___ Provided data ___

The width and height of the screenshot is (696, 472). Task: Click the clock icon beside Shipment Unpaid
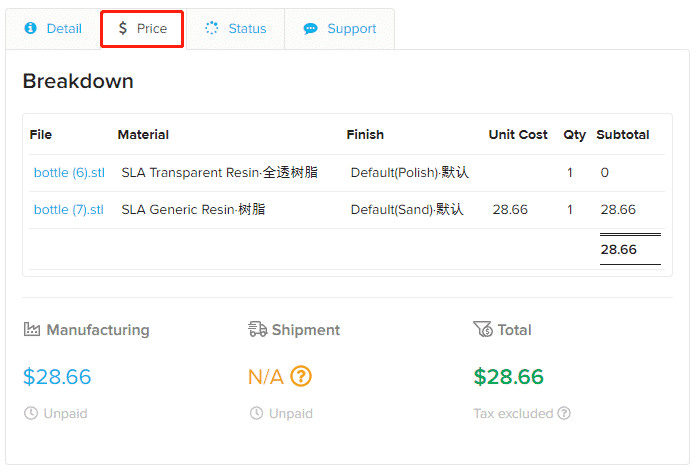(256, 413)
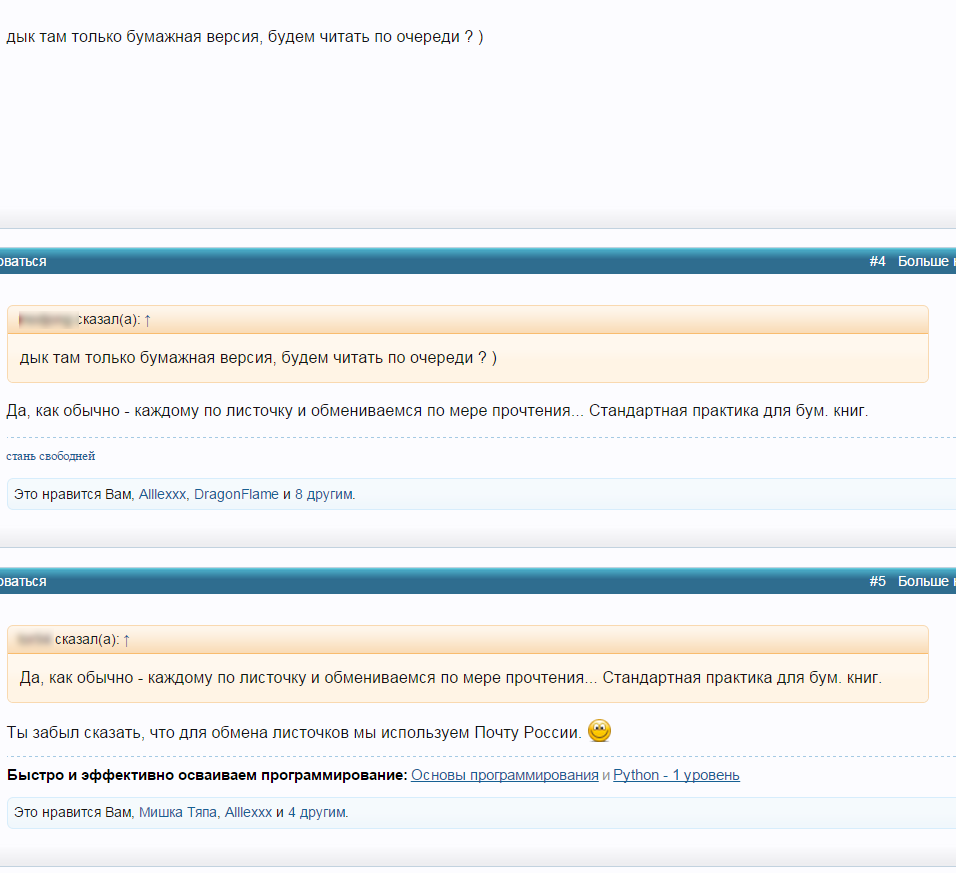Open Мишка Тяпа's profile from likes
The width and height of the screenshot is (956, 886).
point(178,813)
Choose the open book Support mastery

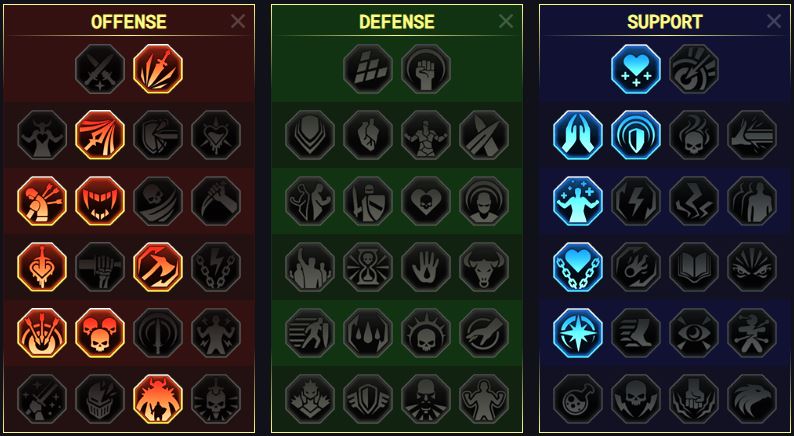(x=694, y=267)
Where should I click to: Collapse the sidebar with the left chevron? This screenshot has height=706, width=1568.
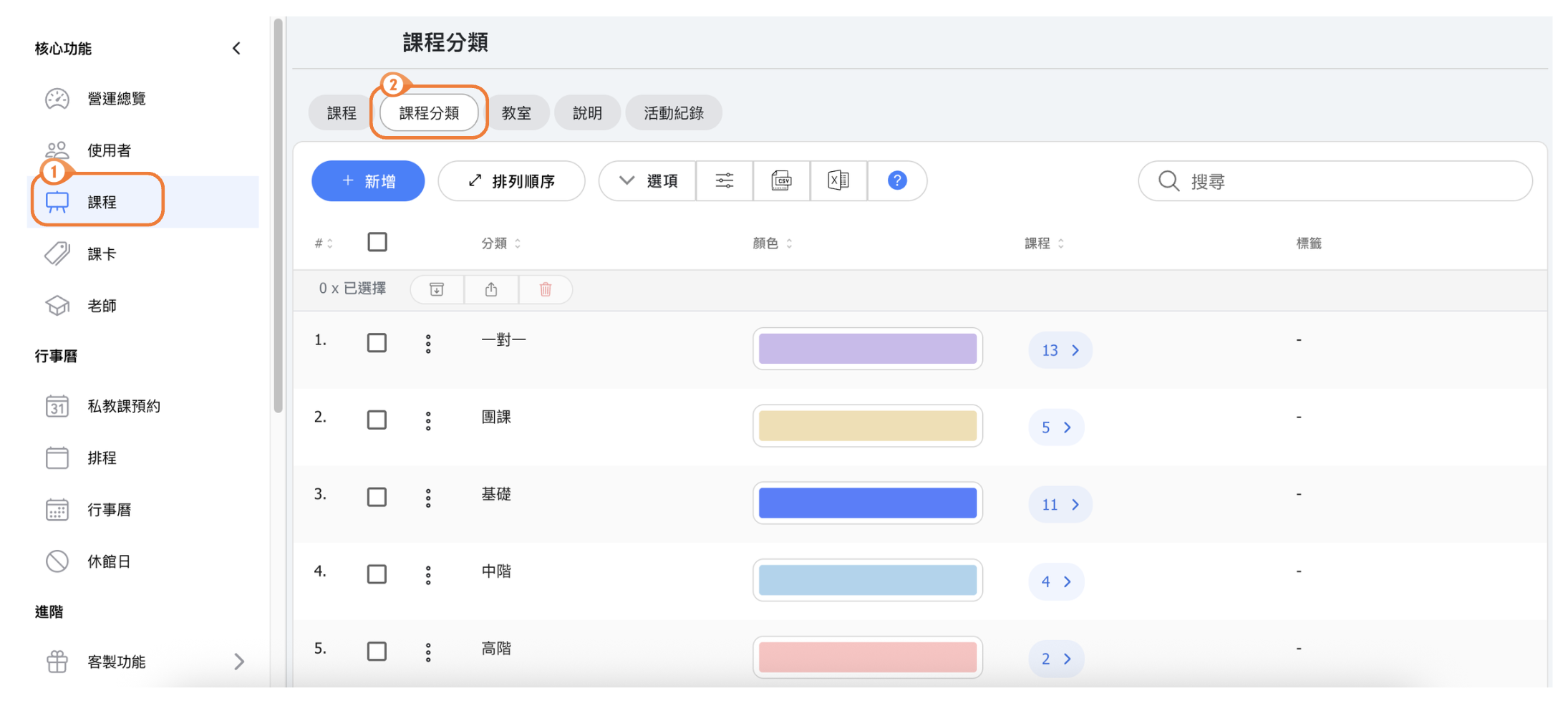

___

■ Task description ■
Your task is to retype all the entries exactly and leave out any pictures.

■ Response area ■
The width and height of the screenshot is (696, 472). Task: Click the clock icon beside Shipment Unpaid
(256, 413)
Open Мишка Тяпа's profile from likes
The width and height of the screenshot is (956, 886).
point(178,813)
Choose the open book Support mastery

(x=694, y=267)
Where should I click to: Collapse the sidebar with the left chevron? This screenshot has height=706, width=1568.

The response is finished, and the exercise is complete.